Recent advances in sensor technology demonstrate the potential to enhance training regimes with sensor-based augmented visual feedback training systems for complex movement tasks in sports. Sensorimotor learning requires feedback that guides the learning process towards an optimal solution for the task to be learned, while considering relevant aspects of the individual control system—a process that can be summarized as learning or improving coordination. Sensorimotor learning can be fostered significantly by coaches or therapists providing additional external feedback, which can be incorporated very effectively into the sensorimotor learning process when chosen carefully and administered well. Sensor technology can complement existing measures and therefore improve the feedback provided by the coach or therapist. Ultimately, this sensor technology constitutes a means for autonomous training by giving augmented feedback based on physiological, kinetic, or kinematic data, both in real-time and after training. This requires that the key aspects of feedback administration that prevent excessive guidance can also be successfully automated and incorporated into such electronic devices.

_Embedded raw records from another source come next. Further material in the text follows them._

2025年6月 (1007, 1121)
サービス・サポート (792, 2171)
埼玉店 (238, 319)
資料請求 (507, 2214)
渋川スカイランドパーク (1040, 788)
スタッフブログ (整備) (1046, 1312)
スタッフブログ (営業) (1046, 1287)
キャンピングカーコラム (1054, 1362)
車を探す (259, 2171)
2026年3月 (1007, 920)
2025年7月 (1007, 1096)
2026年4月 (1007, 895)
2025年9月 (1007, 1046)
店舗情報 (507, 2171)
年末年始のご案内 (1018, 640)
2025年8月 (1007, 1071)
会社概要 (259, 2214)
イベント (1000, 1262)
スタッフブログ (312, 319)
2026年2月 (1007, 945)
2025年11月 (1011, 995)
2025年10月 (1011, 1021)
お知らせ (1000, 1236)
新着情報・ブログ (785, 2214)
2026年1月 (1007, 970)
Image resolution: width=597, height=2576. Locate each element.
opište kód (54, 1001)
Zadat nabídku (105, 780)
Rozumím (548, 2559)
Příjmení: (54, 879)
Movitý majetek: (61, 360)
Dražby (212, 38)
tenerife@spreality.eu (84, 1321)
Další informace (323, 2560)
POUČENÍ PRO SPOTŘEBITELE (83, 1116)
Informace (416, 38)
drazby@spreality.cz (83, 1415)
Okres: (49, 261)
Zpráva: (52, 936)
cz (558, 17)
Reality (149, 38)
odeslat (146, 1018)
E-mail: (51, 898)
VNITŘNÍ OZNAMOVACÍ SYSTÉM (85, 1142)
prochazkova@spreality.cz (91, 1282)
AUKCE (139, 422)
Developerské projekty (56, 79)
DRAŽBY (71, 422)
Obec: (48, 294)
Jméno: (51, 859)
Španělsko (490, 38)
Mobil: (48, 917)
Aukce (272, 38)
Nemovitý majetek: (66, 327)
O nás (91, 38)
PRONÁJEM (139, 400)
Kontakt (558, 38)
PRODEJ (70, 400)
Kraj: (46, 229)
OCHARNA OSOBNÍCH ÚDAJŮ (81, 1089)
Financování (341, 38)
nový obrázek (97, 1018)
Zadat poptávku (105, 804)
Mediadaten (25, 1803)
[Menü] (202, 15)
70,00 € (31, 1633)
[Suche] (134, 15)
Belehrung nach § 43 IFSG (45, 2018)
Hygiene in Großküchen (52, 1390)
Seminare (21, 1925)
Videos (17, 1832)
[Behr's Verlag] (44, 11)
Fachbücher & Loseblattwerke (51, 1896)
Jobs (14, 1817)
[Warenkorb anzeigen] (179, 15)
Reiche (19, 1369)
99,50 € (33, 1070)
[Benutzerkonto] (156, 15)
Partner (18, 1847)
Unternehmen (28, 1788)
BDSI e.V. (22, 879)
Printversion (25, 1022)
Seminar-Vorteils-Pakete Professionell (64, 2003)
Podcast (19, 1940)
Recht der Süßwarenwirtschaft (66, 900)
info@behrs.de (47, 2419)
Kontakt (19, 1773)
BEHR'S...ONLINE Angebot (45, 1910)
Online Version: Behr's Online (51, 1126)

After setting the stage from a computational perspective on motor control and learning, we provided a scoping review of the findings on sensor-based augmented visual feedback in complex sensorimotor tasks occurring in sports-related settings. To increase homogeneity and comparability of the results, we excluded studies focusing on modalities other than visual feedback and employed strict inclusion criteria regarding movement task complexity and health status of participants.
We reviewed 26 studies that investigated visual feedback in training regimes involving healthy adults aged 18-65. We extracted relevant data regarding the chosen feedback and intervention designs, measured outcomes, and summarized recommendations from the literature.
Based on these findings and the theoretical background on motor learning, we compiled a set of considerations and recommendations for the development and evaluation of future sensor-based augmented feedback systems in the interim. However, high heterogeneity and high risk of bias prevent a meaningful statistical synthesis for an evidence-based feedback design guidance. Stronger study design and reporting guidelines are necessary for future research in the context of complex skill acquisition.